OBJECTIVE: Switch each "Find the location of" in the rows below to "Locate", and leave everything else in the rows unchanged.

(Entries on target coordinates)

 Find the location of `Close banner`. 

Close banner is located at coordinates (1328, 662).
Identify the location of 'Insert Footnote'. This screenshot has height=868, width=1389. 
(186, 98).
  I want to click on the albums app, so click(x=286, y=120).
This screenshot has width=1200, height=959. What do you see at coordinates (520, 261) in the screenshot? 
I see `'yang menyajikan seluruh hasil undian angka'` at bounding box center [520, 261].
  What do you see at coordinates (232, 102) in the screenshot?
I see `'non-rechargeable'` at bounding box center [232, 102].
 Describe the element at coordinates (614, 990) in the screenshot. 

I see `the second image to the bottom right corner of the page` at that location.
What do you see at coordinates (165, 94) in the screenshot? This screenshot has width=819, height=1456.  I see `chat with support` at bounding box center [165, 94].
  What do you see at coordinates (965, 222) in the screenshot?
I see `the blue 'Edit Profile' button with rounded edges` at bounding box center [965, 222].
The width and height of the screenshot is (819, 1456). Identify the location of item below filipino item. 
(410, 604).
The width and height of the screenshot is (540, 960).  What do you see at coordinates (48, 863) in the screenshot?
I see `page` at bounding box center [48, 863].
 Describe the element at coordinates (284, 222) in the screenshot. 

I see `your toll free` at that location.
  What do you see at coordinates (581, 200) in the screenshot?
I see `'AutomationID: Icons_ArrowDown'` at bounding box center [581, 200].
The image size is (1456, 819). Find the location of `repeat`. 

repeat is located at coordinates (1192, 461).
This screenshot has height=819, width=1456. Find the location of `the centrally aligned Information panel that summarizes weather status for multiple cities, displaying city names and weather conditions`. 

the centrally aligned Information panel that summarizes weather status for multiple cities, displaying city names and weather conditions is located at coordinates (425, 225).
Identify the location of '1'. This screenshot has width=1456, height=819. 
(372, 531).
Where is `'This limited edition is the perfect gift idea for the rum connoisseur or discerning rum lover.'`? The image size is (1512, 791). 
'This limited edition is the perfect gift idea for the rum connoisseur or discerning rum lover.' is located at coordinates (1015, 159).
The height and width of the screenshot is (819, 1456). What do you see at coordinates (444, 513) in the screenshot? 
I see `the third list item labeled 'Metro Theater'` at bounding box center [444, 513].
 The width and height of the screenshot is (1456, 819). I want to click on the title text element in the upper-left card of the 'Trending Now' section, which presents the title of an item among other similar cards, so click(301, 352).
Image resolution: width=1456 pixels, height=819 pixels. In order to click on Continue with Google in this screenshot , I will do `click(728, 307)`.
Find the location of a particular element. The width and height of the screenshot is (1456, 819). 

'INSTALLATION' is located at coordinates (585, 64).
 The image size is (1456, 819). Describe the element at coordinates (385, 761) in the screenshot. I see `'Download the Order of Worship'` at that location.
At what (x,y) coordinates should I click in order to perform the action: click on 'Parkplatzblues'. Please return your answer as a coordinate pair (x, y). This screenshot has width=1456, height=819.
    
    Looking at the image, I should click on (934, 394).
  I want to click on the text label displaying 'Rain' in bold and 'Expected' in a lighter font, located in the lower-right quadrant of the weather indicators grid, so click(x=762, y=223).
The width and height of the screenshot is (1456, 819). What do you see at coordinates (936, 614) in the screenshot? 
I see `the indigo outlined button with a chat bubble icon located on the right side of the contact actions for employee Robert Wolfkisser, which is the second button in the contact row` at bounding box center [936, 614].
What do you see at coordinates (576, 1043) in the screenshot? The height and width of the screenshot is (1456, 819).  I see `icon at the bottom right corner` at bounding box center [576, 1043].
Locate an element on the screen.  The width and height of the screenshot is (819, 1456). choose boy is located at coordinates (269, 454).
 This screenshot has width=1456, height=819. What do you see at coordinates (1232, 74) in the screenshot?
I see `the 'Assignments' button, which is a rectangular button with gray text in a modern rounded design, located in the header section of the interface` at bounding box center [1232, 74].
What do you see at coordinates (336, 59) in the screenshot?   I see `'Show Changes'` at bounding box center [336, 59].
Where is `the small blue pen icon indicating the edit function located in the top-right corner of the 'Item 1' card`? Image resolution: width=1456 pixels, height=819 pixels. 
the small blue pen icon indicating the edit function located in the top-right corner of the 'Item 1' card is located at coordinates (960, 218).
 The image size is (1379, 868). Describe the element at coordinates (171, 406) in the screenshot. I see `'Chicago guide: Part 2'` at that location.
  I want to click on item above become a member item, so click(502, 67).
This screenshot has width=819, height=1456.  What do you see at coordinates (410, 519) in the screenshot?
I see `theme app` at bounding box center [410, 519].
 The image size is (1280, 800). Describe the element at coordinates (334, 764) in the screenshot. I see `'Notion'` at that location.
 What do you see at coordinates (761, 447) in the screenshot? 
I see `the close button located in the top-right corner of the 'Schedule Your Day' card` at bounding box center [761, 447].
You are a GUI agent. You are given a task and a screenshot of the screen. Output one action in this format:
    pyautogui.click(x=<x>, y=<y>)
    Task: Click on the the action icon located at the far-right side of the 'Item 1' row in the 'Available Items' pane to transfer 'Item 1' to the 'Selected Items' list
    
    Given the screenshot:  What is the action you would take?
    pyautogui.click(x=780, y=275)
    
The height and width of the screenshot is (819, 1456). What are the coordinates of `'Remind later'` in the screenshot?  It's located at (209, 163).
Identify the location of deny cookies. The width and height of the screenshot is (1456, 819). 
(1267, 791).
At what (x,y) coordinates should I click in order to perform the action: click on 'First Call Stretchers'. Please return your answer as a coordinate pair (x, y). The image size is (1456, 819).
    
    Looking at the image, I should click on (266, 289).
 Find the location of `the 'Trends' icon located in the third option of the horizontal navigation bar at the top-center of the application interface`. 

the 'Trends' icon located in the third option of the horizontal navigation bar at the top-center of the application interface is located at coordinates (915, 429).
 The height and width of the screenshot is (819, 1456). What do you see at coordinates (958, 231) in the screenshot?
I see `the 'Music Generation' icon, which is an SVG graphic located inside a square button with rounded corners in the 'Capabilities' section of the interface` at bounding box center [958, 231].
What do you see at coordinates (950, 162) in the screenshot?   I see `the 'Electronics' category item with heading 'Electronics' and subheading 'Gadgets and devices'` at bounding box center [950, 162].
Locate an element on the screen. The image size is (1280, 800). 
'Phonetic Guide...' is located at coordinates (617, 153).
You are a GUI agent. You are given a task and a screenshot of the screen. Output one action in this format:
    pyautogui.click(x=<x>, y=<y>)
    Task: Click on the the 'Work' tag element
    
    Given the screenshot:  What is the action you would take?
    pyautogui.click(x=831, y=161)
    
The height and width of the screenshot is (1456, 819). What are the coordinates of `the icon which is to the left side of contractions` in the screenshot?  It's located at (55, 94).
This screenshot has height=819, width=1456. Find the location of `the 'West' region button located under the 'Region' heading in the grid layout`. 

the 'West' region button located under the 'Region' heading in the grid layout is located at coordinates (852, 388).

FINISHED ANSWER:
 Locate `Close banner`. 

Close banner is located at coordinates (1328, 662).
Identify the location of 'Insert Footnote'. This screenshot has height=868, width=1389. 
(186, 98).
  I want to click on the albums app, so click(x=286, y=120).
This screenshot has width=1200, height=959. What do you see at coordinates (520, 261) in the screenshot? 
I see `'yang menyajikan seluruh hasil undian angka'` at bounding box center [520, 261].
  What do you see at coordinates (232, 102) in the screenshot?
I see `'non-rechargeable'` at bounding box center [232, 102].
 Describe the element at coordinates (614, 990) in the screenshot. 

I see `the second image to the bottom right corner of the page` at that location.
What do you see at coordinates (165, 94) in the screenshot? This screenshot has width=819, height=1456.  I see `chat with support` at bounding box center [165, 94].
  What do you see at coordinates (965, 222) in the screenshot?
I see `the blue 'Edit Profile' button with rounded edges` at bounding box center [965, 222].
The width and height of the screenshot is (819, 1456). Identify the location of item below filipino item. 
(410, 604).
The width and height of the screenshot is (540, 960).  What do you see at coordinates (48, 863) in the screenshot?
I see `page` at bounding box center [48, 863].
 Describe the element at coordinates (284, 222) in the screenshot. 

I see `your toll free` at that location.
  What do you see at coordinates (581, 200) in the screenshot?
I see `'AutomationID: Icons_ArrowDown'` at bounding box center [581, 200].
The image size is (1456, 819). Locate `repeat`. 

repeat is located at coordinates (1192, 461).
This screenshot has height=819, width=1456. Locate `the centrally aligned Information panel that summarizes weather status for multiple cities, displaying city names and weather conditions`. 

the centrally aligned Information panel that summarizes weather status for multiple cities, displaying city names and weather conditions is located at coordinates (425, 225).
Identify the location of '1'. This screenshot has width=1456, height=819. 
(372, 531).
Where is `'This limited edition is the perfect gift idea for the rum connoisseur or discerning rum lover.'`? The image size is (1512, 791). 
'This limited edition is the perfect gift idea for the rum connoisseur or discerning rum lover.' is located at coordinates (1015, 159).
The height and width of the screenshot is (819, 1456). What do you see at coordinates (444, 513) in the screenshot? 
I see `the third list item labeled 'Metro Theater'` at bounding box center [444, 513].
 The width and height of the screenshot is (1456, 819). I want to click on the title text element in the upper-left card of the 'Trending Now' section, which presents the title of an item among other similar cards, so click(301, 352).
Image resolution: width=1456 pixels, height=819 pixels. In order to click on Continue with Google in this screenshot , I will do `click(728, 307)`.
Locate a particular element. The width and height of the screenshot is (1456, 819). 

'INSTALLATION' is located at coordinates (585, 64).
 The image size is (1456, 819). Describe the element at coordinates (385, 761) in the screenshot. I see `'Download the Order of Worship'` at that location.
At what (x,y) coordinates should I click in order to perform the action: click on 'Parkplatzblues'. Please return your answer as a coordinate pair (x, y). This screenshot has width=1456, height=819.
    
    Looking at the image, I should click on (934, 394).
  I want to click on the text label displaying 'Rain' in bold and 'Expected' in a lighter font, located in the lower-right quadrant of the weather indicators grid, so click(x=762, y=223).
The width and height of the screenshot is (1456, 819). What do you see at coordinates (936, 614) in the screenshot? 
I see `the indigo outlined button with a chat bubble icon located on the right side of the contact actions for employee Robert Wolfkisser, which is the second button in the contact row` at bounding box center [936, 614].
What do you see at coordinates (576, 1043) in the screenshot? The height and width of the screenshot is (1456, 819).  I see `icon at the bottom right corner` at bounding box center [576, 1043].
Locate an element on the screen.  The width and height of the screenshot is (819, 1456). choose boy is located at coordinates (269, 454).
 This screenshot has width=1456, height=819. What do you see at coordinates (1232, 74) in the screenshot?
I see `the 'Assignments' button, which is a rectangular button with gray text in a modern rounded design, located in the header section of the interface` at bounding box center [1232, 74].
What do you see at coordinates (336, 59) in the screenshot?   I see `'Show Changes'` at bounding box center [336, 59].
Where is `the small blue pen icon indicating the edit function located in the top-right corner of the 'Item 1' card`? Image resolution: width=1456 pixels, height=819 pixels. 
the small blue pen icon indicating the edit function located in the top-right corner of the 'Item 1' card is located at coordinates (960, 218).
 The image size is (1379, 868). Describe the element at coordinates (171, 406) in the screenshot. I see `'Chicago guide: Part 2'` at that location.
  I want to click on item above become a member item, so click(502, 67).
This screenshot has width=819, height=1456.  What do you see at coordinates (410, 519) in the screenshot?
I see `theme app` at bounding box center [410, 519].
 The image size is (1280, 800). Describe the element at coordinates (334, 764) in the screenshot. I see `'Notion'` at that location.
 What do you see at coordinates (761, 447) in the screenshot? 
I see `the close button located in the top-right corner of the 'Schedule Your Day' card` at bounding box center [761, 447].
You are a GUI agent. You are given a task and a screenshot of the screen. Output one action in this format:
    pyautogui.click(x=<x>, y=<y>)
    Task: Click on the the action icon located at the far-right side of the 'Item 1' row in the 'Available Items' pane to transfer 'Item 1' to the 'Selected Items' list
    
    Given the screenshot:  What is the action you would take?
    pyautogui.click(x=780, y=275)
    
The height and width of the screenshot is (819, 1456). What are the coordinates of `'Remind later'` in the screenshot?  It's located at (209, 163).
Identify the location of deny cookies. The width and height of the screenshot is (1456, 819). 
(1267, 791).
At what (x,y) coordinates should I click in order to perform the action: click on 'First Call Stretchers'. Please return your answer as a coordinate pair (x, y). The image size is (1456, 819).
    
    Looking at the image, I should click on (266, 289).
 Locate `the 'Trends' icon located in the third option of the horizontal navigation bar at the top-center of the application interface`. 

the 'Trends' icon located in the third option of the horizontal navigation bar at the top-center of the application interface is located at coordinates (915, 429).
 The height and width of the screenshot is (819, 1456). What do you see at coordinates (958, 231) in the screenshot?
I see `the 'Music Generation' icon, which is an SVG graphic located inside a square button with rounded corners in the 'Capabilities' section of the interface` at bounding box center [958, 231].
What do you see at coordinates (950, 162) in the screenshot?   I see `the 'Electronics' category item with heading 'Electronics' and subheading 'Gadgets and devices'` at bounding box center [950, 162].
Locate an element on the screen. The image size is (1280, 800). 
'Phonetic Guide...' is located at coordinates (617, 153).
You are a GUI agent. You are given a task and a screenshot of the screen. Output one action in this format:
    pyautogui.click(x=<x>, y=<y>)
    Task: Click on the the 'Work' tag element
    
    Given the screenshot:  What is the action you would take?
    pyautogui.click(x=831, y=161)
    
The height and width of the screenshot is (1456, 819). What are the coordinates of `the icon which is to the left side of contractions` in the screenshot?  It's located at (55, 94).
This screenshot has height=819, width=1456. Locate `the 'West' region button located under the 'Region' heading in the grid layout`. 

the 'West' region button located under the 'Region' heading in the grid layout is located at coordinates (852, 388).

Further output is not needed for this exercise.